(Element and text position data)
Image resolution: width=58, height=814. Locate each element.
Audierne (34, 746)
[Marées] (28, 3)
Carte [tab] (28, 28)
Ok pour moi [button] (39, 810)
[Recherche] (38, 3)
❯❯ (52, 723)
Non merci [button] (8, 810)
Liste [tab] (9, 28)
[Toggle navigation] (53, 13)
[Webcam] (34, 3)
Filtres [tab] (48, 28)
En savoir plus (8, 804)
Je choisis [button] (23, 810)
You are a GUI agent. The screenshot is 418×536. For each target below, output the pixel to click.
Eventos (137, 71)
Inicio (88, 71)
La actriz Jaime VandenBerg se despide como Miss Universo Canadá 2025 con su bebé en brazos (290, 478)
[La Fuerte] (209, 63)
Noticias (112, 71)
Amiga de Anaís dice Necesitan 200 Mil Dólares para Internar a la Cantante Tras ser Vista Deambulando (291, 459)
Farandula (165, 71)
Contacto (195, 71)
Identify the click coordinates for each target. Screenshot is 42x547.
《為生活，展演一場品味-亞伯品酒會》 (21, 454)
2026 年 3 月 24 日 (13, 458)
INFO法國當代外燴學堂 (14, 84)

| Objective |
Find every line in the rows above that contains the string "click", matching case exactly, and copy each of those lines.

| Output below |
You are a GUI agent. The screenshot is 418×536. For each target below, output the pixel to click.
Identify the click coordinates for each target. Screenshot is 42x547.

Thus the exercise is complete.